### Record excerpts
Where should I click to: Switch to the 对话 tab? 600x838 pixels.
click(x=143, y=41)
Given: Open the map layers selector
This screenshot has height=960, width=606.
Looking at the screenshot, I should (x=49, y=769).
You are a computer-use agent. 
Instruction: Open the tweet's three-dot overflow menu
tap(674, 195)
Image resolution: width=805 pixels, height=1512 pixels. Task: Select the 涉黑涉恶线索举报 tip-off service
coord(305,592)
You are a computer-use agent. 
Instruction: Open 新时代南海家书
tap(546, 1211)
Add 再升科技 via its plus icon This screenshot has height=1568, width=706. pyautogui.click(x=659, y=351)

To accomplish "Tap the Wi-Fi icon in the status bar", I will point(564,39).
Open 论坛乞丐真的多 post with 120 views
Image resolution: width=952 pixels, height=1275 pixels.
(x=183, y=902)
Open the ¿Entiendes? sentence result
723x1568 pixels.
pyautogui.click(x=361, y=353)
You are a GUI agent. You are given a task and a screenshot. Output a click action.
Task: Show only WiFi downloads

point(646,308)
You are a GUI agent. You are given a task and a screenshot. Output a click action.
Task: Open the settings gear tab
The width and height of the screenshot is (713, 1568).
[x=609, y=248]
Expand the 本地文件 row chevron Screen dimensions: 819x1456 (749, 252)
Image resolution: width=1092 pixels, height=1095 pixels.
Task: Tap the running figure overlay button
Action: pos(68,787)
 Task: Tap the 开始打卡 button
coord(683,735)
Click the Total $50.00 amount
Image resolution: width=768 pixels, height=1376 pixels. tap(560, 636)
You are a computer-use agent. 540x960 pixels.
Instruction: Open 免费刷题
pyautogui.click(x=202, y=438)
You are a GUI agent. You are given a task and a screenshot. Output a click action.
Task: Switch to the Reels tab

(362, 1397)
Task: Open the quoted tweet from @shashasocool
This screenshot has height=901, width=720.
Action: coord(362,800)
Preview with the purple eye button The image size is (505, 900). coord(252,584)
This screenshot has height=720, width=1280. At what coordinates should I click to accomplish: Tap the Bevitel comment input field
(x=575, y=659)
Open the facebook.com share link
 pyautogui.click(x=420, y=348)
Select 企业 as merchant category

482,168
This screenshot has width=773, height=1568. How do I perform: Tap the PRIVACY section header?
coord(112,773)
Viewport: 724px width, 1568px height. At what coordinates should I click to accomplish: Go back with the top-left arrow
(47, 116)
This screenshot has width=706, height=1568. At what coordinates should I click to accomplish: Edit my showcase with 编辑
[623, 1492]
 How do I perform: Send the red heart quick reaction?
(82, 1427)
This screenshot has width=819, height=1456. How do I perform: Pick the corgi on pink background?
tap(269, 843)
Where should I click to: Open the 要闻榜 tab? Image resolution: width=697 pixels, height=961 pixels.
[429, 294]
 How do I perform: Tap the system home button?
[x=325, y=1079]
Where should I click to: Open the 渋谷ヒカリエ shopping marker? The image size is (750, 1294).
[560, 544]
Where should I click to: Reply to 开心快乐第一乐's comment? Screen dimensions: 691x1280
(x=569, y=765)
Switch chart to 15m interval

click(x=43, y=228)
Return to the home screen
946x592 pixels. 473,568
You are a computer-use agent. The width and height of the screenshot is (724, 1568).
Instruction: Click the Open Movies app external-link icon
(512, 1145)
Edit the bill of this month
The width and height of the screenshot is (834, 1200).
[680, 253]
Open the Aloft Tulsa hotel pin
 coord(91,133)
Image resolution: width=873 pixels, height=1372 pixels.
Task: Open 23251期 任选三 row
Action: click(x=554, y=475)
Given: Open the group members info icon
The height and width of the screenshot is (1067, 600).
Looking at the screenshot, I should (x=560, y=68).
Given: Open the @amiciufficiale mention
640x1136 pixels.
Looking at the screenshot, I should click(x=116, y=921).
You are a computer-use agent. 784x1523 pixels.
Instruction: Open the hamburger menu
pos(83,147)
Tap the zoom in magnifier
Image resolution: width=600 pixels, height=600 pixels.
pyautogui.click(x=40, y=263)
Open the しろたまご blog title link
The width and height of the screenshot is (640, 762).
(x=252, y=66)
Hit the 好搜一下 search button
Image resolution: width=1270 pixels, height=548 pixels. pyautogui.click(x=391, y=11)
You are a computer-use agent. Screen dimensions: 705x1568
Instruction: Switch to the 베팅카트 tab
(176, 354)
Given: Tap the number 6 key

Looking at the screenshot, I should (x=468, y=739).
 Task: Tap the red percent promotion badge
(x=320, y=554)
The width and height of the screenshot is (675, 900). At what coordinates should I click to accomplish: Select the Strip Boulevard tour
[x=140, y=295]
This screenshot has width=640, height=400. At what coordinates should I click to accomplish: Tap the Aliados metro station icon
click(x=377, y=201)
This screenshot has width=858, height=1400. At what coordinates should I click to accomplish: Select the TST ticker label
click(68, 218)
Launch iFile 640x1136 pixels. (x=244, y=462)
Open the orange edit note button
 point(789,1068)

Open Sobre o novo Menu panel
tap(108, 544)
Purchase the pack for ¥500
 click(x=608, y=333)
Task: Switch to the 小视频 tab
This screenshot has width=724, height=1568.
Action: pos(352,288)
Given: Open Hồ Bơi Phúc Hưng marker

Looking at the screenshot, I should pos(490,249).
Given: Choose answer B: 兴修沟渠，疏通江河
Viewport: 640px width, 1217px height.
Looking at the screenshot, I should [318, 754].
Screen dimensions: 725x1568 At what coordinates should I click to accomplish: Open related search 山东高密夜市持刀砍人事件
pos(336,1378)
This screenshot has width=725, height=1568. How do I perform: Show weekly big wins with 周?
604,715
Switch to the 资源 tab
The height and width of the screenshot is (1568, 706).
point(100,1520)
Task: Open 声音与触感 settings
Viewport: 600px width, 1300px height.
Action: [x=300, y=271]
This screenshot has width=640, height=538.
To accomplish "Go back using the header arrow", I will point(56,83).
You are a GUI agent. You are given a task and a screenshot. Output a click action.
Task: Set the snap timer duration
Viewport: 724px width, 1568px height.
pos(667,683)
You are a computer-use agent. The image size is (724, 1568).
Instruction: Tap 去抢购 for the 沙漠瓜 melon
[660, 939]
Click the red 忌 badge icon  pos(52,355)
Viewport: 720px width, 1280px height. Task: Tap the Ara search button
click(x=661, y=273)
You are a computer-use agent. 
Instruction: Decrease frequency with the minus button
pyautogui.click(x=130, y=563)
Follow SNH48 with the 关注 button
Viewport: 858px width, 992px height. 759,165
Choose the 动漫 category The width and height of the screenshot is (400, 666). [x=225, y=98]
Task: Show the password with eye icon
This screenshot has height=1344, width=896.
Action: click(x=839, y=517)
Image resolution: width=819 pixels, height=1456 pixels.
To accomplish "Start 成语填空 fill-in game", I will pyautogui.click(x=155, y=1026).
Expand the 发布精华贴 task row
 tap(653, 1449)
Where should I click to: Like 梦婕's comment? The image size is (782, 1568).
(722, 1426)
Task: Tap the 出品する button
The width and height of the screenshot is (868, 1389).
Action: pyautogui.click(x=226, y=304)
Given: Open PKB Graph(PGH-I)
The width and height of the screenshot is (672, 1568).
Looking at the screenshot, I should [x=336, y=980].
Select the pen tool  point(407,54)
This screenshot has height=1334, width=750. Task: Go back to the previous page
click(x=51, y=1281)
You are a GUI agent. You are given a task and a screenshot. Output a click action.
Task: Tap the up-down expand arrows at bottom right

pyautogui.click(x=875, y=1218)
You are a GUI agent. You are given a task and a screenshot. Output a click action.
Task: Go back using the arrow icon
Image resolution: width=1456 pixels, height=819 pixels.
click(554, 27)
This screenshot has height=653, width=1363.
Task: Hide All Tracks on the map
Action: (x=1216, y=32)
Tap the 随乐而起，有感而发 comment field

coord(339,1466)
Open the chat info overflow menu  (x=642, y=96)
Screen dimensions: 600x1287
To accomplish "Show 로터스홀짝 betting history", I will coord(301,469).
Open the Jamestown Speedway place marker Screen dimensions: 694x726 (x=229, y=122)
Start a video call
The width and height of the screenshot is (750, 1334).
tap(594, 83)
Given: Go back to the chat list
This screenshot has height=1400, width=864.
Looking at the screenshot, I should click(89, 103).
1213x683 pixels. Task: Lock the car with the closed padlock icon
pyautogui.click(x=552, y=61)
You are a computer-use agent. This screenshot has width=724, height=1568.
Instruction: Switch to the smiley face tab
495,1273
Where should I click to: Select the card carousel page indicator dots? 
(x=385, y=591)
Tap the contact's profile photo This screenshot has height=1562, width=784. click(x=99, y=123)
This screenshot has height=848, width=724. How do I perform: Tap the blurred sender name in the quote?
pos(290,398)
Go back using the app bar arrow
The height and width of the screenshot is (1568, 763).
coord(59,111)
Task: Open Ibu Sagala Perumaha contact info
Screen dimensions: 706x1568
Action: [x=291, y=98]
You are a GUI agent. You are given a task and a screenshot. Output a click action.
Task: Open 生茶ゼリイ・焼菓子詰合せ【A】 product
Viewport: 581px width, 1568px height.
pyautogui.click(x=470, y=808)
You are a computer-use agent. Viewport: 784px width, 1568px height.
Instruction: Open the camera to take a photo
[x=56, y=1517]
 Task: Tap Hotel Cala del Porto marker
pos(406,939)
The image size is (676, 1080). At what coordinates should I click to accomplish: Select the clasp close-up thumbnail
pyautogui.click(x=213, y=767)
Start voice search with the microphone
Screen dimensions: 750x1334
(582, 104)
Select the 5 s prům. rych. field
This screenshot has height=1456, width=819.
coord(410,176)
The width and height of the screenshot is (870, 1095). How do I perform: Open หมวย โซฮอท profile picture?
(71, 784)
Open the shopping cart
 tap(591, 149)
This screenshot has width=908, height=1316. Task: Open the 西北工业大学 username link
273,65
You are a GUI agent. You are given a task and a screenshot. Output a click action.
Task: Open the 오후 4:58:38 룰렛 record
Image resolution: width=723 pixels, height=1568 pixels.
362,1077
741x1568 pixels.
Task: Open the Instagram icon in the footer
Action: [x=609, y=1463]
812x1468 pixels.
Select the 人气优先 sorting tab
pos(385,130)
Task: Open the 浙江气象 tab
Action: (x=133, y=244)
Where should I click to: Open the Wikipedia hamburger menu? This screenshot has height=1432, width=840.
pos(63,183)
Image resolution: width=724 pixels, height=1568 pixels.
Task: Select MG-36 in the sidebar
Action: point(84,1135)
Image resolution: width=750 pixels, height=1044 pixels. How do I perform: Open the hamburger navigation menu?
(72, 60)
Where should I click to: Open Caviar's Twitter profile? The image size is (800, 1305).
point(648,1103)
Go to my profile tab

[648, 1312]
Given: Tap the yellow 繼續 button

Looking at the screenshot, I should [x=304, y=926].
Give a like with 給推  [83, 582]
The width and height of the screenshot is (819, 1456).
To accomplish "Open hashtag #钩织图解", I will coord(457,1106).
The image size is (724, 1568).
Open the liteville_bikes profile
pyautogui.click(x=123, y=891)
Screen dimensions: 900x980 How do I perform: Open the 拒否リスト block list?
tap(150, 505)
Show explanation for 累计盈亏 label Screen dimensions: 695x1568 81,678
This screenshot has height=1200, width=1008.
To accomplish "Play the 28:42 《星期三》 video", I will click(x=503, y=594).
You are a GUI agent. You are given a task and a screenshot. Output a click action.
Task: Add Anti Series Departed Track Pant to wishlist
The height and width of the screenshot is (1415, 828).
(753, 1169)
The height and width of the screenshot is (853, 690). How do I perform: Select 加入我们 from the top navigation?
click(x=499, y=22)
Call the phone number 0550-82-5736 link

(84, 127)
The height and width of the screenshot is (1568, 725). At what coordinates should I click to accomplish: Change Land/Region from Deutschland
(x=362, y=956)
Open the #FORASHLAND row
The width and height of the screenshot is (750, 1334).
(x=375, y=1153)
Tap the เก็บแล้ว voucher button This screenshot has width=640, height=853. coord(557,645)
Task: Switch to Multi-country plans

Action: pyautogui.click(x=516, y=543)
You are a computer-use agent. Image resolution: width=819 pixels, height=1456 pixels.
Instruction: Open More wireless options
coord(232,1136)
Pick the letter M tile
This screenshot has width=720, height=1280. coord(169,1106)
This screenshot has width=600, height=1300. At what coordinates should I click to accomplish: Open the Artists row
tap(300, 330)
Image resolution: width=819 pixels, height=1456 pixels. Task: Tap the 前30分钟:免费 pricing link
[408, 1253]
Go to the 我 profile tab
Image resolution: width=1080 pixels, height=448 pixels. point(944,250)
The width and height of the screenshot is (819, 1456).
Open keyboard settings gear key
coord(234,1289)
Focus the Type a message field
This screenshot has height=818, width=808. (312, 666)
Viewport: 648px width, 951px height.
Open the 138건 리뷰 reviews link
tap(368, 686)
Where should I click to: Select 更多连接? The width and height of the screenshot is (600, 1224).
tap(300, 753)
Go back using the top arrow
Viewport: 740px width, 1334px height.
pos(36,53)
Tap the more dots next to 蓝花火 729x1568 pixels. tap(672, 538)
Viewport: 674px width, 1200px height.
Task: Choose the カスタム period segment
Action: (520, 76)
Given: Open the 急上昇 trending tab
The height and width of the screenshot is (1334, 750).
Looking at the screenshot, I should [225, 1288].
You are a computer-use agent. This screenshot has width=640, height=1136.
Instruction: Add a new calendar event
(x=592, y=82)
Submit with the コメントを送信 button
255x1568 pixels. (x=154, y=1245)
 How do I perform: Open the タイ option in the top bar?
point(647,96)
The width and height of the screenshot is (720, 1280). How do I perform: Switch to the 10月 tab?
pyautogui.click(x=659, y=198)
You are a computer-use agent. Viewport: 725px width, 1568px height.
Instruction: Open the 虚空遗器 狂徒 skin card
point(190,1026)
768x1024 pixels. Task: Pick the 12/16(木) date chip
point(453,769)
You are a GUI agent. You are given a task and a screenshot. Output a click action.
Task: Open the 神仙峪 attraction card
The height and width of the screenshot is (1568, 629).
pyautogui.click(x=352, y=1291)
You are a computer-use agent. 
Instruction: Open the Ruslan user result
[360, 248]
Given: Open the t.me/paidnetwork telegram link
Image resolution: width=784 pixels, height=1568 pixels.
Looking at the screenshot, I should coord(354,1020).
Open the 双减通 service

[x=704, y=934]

### Instructions for the task
Please output the lines above, from the line containing "This screenshot has height=1200, width=1008." up to and including the line containing "will click(x=503, y=594).", as a numbered list, leaving out any blank lines.

### Worked solution
1. This screenshot has height=1200, width=1008.
2. To accomplish "Play the 28:42 《星期三》 video", I will click(x=503, y=594).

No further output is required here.